To be done:
[a] From the filing excerpt, reproduce word for word the part that begins at the words "These factors may" and stops after the words "in this document.".
[b] In the filing excerpt, what is the Company's market risk primarily comprised of?

Excerpted passage:

"""

Forward-Looking Statements and Business Risks

The discussion in the foregoing Management Discussion and Analysis and elsewhere
in this Report contains forward-looking statements about the Company, its
business and its prospects. Forward-looking statements can be identified by the
fact that they do not relate strictly to historical or current facts. They often
include use of the words "believe", "expect", "anticipate", "intend", "plan",
"estimate" or words of similar meaning, or future or conditional verbs such as
"will", "would", "should", "could" or "may". Forward-looking statements, by
their nature, are subject to risks and uncertainties. A number of factors, many
of which are beyond the Company's control, could cause actual conditions, events
or results to differ significantly from those described in the forward-looking
statements. Such risks and uncertainties with respect to the Company include,
but are not limited to, those related to the economic conditions, particularly
in the areas in which the Company and the Banks operate, competitive products
and pricing, fiscal and monetary policies of the U.S. government, changes in
governmental regulations affecting financial institutions (including regulatory
fees and capital requirements), changes in prevailing interest rates, credit
risk management and asset/liability management, the financial and securities
markets and the availability of and costs associated with sources of liquidity.

These factors may not constitute all factors that could cause actual results to
differ materially from those discussed in any forward-looking statement. The
Company operates in a continually changing business environment and new facts
emerge from time to time. It cannot predict such factors nor can it assess the
impact, if any, of such factors on its financial position or its results of
operations. Accordingly, forward-looking statements should not be relied upon as
a predictor of actual results. The Company disclaims any responsibility to
update any forward-looking statement provided in this document.

Item 3. Quantitative and Qualitative Disclosures About Market Risk

The Company's market risk is comprised primarily of interest rate risk arising
from its core banking activities of lending and deposit taking. Interest rate
risk results from the changes in market interest rates which may adversely
affect the Company's net interest income. Management continually develops and
applies strategies to mitigate this risk. Management does not believe that the
Company's primary market risk exposure and how it has been managed to-date in
2005 changed significantly when compared to 2004.

Item 4. Controls and Procedures

An evaluation was performed under the supervision and with the participation of
the Company's management, including the Principal Executive Officer and
Principal Financial Officer, of the effectiveness of the design and operation of
the Company's disclosure controls and procedures (as defined in Rule 13a-15(e)

"""

Information shown:
"""

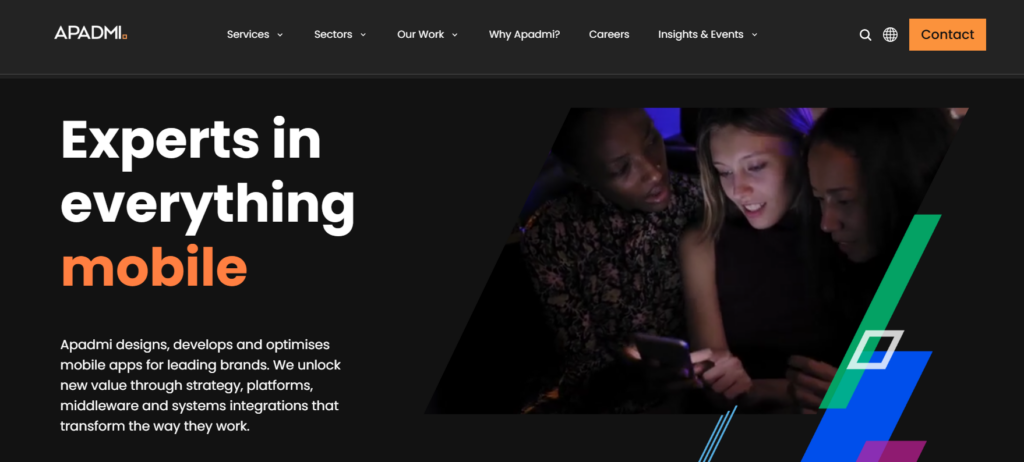1024x462 pixels.
Task: Click the white diamond outline shape
Action: tap(875, 349)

"""

Solutions to the problems:
[a]
These factors may not constitute all factors that could cause actual results to
differ materially from those discussed in any forward-looking statement. The
Company operates in a continually changing business environment and new facts
emerge from time to time. It cannot predict such factors nor can it assess the
impact, if any, of such factors on its financial position or its results of
operations. Accordingly, forward-looking statements should not be relied upon as
a predictor of actual results. The Company disclaims any responsibility to
update any forward-looking statement provided in this document.

[b] Interest rate risk arising from its core banking activities of lending and deposit taking.